POINTE DE L'ARCOUEST
Dit is één van de mooiste uitzichtspunten van de Côtes d'Armor, vooral bij vloed met een prachtig zicht op Île de Bréhat. Op deze plaats vind je reeds de roze granietrotsen terug.
ÎLE DE BREHAT
Met een korte ferrytocht kan je naar dit autovrije eiland waar je kan er prachtige wandelingen maken. De inwoners verhuren er fietsen om het eiland en zijn roze rotskust te verkennen en het snelste transport op dit eiland zijn landbouwtractoren. Een boottocht rond het eiland laat je vanuit een ander oogpunt genieten van zijn wilde kust. Het Île de Bréhat is een eiland voor de Bretonse noordkust met slechts een 500 inwoners. De Bretonse naam is Enez Vriad. De gemeente die het eiland en enkele kleine omliggende eilandjes omvat heet île-de Bréhat
Het eilandje, dat over een microklimaat beschikt met een specifieke plantengroei wordt ook wel 'Bloemeneiland' genoemd. Bréhat is een paradijs voor wandelaars en kunstenaars en bestaat eigenlijk uit twee grote, door een brug met elkaar verbonden eilanden. In het noorden overheerst het heidelandschap en de inspringende kustlijn doet denken aan de Ierse kust. Het landschap in het zuiden is vriendelijker, met pijnhomen, roze kiezelstranden en mediterrane planten. Er is geen gemotoriseerd vervoer, maar prima om te wandelen en fietsen. Het is voortdurend een komen en gaan van toeristen, de enige bron van inkomsten voor het eiland.
PLOUMANACH
Je waant zich als op een andere planeet. Dat is de zachtste omschrijving van deze indrukwekkende roze granietkust van Ploumanach. Grote rotsblokken die als het ware op elkaar gestapeld werden door de zee. Er is een wandelpad (Sentier des Douaniers) die je veilig doorheen deze indrukwekkende natuur loodst.

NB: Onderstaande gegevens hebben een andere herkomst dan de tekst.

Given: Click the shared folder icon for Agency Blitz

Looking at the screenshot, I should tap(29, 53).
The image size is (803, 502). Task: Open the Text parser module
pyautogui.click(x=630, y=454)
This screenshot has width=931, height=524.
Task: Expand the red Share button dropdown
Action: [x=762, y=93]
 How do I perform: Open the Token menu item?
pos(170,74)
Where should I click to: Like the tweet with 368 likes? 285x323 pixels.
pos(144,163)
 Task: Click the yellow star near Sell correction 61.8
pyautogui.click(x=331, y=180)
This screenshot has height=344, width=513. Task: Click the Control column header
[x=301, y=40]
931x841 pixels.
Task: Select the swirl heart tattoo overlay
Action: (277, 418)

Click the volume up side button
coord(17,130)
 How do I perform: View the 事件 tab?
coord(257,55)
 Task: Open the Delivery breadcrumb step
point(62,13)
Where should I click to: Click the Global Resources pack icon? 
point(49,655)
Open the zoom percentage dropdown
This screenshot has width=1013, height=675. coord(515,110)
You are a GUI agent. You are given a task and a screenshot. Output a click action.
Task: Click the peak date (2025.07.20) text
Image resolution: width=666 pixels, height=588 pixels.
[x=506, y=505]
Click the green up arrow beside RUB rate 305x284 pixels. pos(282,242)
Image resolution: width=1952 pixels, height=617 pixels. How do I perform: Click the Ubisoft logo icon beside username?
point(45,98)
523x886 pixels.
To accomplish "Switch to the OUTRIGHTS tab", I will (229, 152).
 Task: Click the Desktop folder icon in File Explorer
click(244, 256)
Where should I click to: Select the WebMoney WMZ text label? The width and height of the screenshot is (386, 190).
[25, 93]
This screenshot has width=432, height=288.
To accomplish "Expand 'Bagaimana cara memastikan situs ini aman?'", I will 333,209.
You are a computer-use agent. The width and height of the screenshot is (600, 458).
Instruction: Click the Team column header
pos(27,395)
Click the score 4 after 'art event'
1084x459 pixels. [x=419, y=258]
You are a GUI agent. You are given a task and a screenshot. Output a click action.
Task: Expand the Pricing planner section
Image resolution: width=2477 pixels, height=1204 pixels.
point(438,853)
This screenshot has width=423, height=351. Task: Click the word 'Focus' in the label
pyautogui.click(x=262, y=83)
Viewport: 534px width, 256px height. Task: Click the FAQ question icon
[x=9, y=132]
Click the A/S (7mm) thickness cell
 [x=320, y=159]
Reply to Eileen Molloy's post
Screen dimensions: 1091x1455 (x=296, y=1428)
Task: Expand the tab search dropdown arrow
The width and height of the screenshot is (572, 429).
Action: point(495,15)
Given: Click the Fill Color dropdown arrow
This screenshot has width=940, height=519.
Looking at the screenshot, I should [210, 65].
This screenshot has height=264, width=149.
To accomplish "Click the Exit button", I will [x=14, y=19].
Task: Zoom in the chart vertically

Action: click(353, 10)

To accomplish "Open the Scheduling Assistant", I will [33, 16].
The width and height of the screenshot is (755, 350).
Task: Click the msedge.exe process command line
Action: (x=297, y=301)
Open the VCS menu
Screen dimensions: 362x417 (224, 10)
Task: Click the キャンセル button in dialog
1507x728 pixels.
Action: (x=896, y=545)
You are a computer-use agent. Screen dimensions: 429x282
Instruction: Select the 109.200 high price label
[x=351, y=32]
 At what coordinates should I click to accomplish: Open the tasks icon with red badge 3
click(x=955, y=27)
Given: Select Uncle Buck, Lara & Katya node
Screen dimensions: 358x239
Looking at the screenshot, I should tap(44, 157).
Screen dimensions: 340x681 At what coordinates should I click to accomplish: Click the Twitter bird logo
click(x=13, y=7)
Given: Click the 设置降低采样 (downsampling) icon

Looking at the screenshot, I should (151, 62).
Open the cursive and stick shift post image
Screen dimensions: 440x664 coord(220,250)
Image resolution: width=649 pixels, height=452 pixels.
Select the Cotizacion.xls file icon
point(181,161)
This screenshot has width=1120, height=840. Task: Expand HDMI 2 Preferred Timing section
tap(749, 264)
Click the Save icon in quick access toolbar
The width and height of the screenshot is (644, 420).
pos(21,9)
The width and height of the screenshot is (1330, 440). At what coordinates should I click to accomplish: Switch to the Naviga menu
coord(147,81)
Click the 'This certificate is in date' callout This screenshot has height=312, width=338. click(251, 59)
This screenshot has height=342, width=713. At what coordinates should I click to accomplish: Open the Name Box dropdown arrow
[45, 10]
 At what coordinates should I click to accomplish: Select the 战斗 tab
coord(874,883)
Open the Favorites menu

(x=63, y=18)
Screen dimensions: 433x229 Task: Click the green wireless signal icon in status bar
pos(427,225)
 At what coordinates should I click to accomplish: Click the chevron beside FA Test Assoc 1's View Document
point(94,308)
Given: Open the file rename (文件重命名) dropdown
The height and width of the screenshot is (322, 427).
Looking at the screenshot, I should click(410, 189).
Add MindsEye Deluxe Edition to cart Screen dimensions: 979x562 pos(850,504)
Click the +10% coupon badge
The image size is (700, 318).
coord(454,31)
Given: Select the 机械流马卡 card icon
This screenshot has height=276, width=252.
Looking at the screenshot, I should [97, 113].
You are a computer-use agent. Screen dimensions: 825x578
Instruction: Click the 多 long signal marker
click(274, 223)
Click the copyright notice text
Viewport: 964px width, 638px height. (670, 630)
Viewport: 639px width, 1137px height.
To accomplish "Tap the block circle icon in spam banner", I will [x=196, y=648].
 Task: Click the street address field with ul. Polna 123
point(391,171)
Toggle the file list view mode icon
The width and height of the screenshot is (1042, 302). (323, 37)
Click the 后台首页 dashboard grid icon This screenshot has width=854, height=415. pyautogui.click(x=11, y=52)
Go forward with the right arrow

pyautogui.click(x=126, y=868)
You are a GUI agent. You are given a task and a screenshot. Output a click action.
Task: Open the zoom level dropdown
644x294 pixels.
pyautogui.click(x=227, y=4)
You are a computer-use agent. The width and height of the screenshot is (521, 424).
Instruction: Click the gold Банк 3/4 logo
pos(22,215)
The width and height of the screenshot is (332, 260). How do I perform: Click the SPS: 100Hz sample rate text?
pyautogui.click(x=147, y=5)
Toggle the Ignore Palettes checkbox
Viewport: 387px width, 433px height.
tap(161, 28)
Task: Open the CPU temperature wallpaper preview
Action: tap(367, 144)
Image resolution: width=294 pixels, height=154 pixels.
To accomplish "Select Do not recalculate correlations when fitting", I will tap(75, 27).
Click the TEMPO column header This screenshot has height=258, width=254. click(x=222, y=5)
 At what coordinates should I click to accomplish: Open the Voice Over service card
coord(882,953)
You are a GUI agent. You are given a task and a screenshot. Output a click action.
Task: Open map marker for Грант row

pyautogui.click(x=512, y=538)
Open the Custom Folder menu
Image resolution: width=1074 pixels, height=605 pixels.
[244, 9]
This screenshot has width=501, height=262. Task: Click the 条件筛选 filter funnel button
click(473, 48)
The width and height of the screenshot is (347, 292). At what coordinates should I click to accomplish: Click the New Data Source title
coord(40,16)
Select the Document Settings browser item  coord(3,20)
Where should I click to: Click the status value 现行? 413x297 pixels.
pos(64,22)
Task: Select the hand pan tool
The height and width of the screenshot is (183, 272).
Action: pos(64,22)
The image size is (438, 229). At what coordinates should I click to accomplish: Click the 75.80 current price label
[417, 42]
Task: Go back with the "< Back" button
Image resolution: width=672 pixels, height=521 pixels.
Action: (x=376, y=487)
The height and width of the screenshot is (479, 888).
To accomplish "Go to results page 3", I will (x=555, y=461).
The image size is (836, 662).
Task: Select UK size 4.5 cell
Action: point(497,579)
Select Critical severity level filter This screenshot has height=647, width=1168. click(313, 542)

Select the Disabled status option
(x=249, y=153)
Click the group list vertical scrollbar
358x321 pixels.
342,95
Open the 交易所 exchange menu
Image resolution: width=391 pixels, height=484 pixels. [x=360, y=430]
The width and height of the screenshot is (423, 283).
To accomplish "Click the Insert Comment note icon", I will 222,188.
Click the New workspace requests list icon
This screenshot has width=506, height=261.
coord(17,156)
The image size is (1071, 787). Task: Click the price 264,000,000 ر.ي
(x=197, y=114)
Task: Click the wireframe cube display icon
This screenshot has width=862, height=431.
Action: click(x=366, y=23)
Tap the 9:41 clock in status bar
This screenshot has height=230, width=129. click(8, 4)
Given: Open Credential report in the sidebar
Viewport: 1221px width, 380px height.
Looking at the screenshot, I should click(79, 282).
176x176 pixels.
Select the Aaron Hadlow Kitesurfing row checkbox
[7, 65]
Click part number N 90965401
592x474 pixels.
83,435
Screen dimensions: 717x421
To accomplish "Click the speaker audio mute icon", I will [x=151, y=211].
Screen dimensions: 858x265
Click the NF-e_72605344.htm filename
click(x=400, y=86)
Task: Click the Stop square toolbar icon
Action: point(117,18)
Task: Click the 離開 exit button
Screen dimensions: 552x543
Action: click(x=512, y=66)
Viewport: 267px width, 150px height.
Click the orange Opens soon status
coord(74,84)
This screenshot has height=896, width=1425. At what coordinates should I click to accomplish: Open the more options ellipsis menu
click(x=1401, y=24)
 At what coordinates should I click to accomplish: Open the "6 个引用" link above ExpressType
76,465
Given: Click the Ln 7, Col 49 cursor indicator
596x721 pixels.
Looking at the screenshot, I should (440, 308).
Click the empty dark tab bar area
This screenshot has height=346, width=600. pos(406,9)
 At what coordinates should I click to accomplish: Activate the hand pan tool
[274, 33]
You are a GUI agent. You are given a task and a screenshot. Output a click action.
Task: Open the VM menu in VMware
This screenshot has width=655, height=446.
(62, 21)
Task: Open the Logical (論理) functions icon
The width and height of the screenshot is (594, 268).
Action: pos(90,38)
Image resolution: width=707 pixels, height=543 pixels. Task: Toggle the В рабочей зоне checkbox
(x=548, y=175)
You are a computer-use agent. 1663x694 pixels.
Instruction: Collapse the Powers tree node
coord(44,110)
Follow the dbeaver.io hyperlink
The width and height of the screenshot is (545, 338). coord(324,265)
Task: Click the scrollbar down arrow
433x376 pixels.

Ploumanach is de ware bakermat van Perros-Guirec. Deze naam heeft verschillende wijzigingen in de loop van de eeuwen ondergaan en men zou, door zijn eerste lettergreep "plou" kunnen geloven dat zij eerst een volwaardige stad was. Niets is minder waar: Ploumanach verkreeg nooit het statuut van stad. Het gaat in werkelijkheid om een vervorming van Poul-Manac' h, die "het moeras van de monnik" betekent. Volgens de legende, Guirec, ontscheepte in de 5de eeuw er een monnik uit Wales, om er een gemeenschap te stichten. Maar voor zijn komst, werd dit gebied reeds door mensen bewoond die stenen sneden, polijsten en met ijzer werkten. Sporen zijn gevonden in de vorm van bijlen in steen en in brons, lansen van ijzer en munten van goud gelaten.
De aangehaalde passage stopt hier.